If $x_n \rightharpoonup x$ and $|x_n| \to |x|$, then $x_n \to x$

functional-analysisnormed-spacessolution-verificationweak-convergence

I'm trying to prove Prop 3.32 in Brezis's book of Functional Analysis.

Let $(E, | \cdot |)$ be a uniformly convex Banach space. Let $(x_n)$ be a sequence in $E$ that converges to $x\in E$ in the weak topology $\sigma(E, E')$ and that $\limsup_n |x_n| \le |x|$. Then $x_n \to x$ in norm topology.

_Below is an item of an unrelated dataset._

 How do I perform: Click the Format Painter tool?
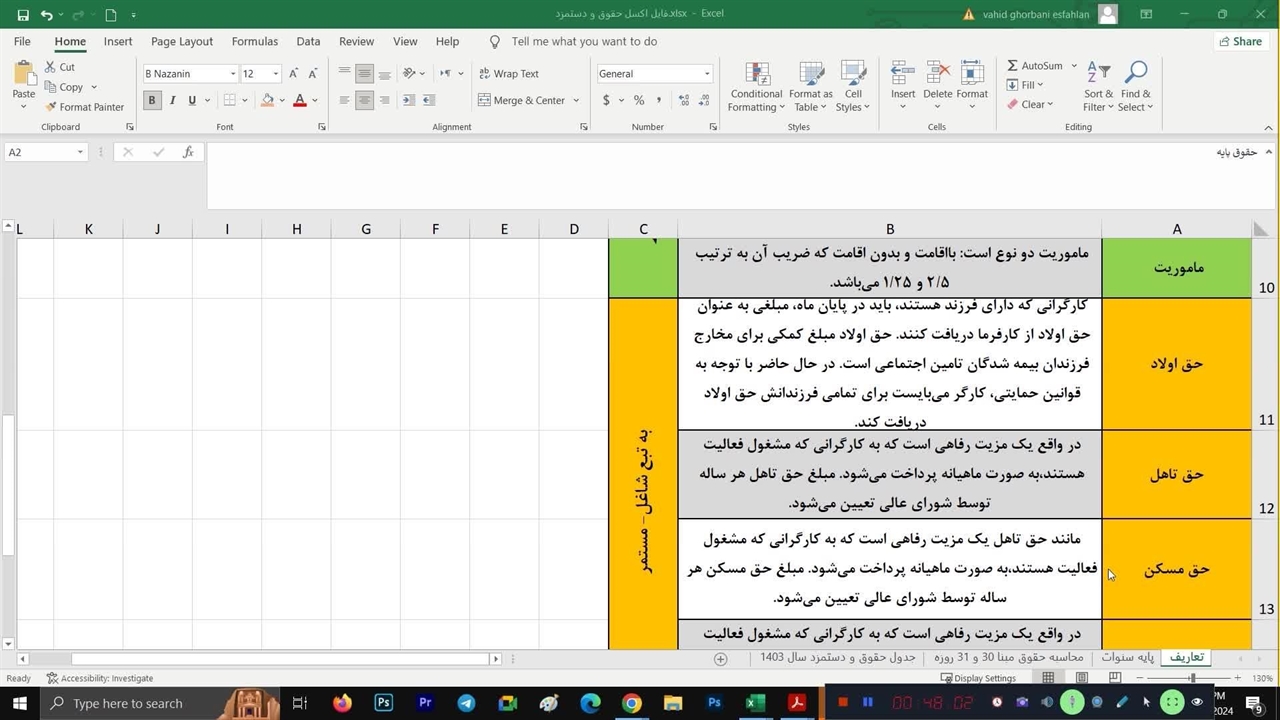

Could you have a check on my attempt?

I posted my proof separately so that I can accept my own answer and thus remove my question from unanswered list. If other people post answers, I will happily accept theirs.

Best Answer

Let denote weak convergence by $\rightharpoonup$ and norm convergence by $\to$. Let $B_E$ be the closed unit ball of $E$. Fix $\varepsilon>0$ and let $\delta$ be the modulus of uniform convexity, i.e., $\forall x,y\in B_E$, $$ \left | \frac{x+y}{2} \right | > 1 - \delta \implies |x-y| < \varepsilon. $$

Because $x_n \rightharpoonup x$, we get $|x| \le \liminf |x_n|$. It follows that $|x_n| \to |x|$. WLOG, we assume that $x,x_n \neq 0$ for all $n$. Let $y_n := x_n / |x_n|$ and $y := x/|x|$. Then $y,y_n \in B_E$ for all $n$. Because $x_n \rightharpoonup x$ and $|x_n| \to |x|$. Then $y_n \rightharpoonup y$ and thus $\frac{y_n+y}{2} \rightharpoonup y$. It follows that $$ 1 = |y| \le \liminf \left | \frac{y_n+y}{2} \right |. $$

On the other hand, $$ \limsup \left | \frac{y_n+y}{2} \right | \le \limsup \frac{|y_n| + |y|}{2}= 1. $$

We need to prove $y_n \to y$. This is equivalent to find $N$ such that $\left | \frac{y_n+y}{2} \right | > 1 - \delta$ for all $n \ge N$. This is indeed true because $\left | \frac{y_n+y}{2} \right | \to 1$.